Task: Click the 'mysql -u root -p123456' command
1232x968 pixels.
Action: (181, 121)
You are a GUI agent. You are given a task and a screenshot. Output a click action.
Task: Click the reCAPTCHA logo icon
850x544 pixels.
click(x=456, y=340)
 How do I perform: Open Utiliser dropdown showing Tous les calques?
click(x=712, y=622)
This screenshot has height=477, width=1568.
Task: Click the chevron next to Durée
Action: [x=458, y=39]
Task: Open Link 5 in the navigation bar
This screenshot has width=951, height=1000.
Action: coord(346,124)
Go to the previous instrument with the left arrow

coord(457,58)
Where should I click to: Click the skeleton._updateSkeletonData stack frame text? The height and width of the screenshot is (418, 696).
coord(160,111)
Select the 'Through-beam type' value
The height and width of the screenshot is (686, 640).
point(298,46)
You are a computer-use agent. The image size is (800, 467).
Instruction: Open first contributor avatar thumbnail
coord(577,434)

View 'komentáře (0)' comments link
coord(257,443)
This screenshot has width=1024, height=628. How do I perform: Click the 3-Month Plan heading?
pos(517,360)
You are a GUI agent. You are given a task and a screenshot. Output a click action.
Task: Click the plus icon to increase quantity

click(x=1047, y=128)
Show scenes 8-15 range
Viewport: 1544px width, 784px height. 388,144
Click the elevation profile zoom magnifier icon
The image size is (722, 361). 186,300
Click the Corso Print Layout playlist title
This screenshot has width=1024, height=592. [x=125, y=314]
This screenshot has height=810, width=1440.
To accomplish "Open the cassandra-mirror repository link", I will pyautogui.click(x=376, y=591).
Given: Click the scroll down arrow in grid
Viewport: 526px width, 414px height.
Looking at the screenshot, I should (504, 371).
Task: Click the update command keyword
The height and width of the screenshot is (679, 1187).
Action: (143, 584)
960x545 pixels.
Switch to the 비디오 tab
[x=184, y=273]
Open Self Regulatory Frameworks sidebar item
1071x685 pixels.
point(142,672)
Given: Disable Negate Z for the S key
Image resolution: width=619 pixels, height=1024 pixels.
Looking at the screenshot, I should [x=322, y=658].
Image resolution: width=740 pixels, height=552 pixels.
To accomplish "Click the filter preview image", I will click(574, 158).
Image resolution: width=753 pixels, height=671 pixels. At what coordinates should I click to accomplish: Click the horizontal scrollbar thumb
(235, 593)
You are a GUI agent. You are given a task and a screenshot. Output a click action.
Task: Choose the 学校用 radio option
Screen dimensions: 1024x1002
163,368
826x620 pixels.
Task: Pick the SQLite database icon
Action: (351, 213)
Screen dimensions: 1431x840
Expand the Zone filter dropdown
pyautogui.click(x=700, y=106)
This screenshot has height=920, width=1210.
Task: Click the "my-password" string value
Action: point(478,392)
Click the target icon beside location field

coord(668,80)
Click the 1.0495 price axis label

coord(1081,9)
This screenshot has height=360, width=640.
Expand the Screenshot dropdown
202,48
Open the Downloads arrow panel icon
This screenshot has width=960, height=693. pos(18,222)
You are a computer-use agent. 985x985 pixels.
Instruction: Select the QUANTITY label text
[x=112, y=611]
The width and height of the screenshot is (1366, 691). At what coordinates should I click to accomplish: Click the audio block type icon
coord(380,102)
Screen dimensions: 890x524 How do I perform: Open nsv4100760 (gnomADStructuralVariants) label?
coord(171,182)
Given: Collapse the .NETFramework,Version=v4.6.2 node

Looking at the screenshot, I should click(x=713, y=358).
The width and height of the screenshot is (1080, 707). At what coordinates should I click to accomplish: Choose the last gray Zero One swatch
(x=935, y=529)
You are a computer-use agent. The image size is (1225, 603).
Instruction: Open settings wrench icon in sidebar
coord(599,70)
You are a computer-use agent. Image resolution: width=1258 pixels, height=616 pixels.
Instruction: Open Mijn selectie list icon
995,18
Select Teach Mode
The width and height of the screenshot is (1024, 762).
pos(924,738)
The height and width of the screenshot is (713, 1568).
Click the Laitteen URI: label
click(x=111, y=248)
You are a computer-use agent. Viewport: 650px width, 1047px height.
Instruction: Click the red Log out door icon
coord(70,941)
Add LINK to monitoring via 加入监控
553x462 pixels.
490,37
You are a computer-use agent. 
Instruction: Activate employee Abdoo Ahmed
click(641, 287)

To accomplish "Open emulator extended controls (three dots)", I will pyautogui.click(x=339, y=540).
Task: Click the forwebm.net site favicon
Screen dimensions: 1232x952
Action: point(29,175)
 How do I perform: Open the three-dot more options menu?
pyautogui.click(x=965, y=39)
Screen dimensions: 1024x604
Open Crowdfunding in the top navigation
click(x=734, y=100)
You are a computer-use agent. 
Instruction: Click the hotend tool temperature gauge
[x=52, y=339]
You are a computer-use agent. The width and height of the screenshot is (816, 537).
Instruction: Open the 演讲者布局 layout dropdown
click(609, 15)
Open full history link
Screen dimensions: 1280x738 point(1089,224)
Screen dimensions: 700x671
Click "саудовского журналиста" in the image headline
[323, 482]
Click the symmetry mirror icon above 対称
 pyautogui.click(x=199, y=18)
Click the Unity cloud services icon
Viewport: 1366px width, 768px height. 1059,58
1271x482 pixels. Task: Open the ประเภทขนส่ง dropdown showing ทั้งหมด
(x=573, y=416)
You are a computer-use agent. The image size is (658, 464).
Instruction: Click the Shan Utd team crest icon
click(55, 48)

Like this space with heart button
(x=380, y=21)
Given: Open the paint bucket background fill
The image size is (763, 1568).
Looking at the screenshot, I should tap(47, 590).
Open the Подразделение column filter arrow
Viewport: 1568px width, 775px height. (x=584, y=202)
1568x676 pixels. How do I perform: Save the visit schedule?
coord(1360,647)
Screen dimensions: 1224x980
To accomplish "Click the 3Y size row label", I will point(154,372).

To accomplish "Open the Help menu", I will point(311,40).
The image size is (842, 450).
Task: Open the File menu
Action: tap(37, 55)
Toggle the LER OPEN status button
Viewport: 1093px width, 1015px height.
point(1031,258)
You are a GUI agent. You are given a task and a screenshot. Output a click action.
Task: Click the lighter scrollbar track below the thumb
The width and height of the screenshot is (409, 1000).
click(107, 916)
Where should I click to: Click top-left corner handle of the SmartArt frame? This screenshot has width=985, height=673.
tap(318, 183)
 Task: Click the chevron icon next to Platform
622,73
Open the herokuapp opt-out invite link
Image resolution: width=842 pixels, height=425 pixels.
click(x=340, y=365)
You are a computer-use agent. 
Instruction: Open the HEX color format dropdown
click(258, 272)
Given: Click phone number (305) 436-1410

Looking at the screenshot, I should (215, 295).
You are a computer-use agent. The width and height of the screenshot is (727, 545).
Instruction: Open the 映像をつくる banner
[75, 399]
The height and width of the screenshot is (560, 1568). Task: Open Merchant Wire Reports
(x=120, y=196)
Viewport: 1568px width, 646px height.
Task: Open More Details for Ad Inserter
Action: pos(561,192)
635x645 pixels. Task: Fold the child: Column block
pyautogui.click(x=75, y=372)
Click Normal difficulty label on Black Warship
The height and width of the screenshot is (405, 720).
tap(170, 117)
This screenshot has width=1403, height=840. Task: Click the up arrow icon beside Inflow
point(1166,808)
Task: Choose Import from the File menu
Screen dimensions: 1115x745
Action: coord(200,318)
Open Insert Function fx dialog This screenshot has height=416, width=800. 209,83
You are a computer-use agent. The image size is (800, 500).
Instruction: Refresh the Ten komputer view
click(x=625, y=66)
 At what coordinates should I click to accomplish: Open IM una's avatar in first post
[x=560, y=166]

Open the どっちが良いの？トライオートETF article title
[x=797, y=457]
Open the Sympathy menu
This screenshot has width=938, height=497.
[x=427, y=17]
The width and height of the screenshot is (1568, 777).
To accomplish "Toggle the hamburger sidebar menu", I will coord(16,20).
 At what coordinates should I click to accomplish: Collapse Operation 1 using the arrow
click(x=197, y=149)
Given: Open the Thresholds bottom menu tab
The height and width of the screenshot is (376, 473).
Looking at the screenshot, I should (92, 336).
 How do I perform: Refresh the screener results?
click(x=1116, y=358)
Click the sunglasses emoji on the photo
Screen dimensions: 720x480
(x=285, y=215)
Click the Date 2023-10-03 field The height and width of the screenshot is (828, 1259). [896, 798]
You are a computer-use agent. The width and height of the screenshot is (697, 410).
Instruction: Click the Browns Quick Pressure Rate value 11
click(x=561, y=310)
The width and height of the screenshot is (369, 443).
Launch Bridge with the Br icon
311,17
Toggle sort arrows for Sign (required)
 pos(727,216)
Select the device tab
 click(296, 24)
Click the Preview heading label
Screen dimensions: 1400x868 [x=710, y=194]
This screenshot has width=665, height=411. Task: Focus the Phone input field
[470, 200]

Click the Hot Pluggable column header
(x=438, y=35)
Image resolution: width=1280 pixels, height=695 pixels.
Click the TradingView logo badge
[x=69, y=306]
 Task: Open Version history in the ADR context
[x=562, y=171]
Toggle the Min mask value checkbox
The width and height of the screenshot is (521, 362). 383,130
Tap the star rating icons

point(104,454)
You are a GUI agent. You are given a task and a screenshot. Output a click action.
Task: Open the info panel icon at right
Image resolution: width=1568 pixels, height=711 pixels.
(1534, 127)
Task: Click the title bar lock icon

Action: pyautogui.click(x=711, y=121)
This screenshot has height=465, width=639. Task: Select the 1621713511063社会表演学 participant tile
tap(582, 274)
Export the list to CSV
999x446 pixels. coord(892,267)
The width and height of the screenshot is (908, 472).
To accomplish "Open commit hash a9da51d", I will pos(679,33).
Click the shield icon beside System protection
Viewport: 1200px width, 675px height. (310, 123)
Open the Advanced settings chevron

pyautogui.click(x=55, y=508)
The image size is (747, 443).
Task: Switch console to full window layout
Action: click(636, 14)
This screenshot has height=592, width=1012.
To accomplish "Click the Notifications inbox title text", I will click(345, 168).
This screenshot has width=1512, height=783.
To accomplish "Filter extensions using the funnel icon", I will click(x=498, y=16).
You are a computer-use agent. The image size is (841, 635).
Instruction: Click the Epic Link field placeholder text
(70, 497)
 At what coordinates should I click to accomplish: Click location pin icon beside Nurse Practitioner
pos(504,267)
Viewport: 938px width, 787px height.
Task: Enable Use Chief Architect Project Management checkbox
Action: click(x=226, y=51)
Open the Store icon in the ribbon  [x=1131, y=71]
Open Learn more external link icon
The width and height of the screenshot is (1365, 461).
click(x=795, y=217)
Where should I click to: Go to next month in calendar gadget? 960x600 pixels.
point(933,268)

Exercise objective - I need every line from the material that contains the word "command".

Problem solution -
Task: Click the 'mysql -u root -p123456' command
Task: Click the update command keyword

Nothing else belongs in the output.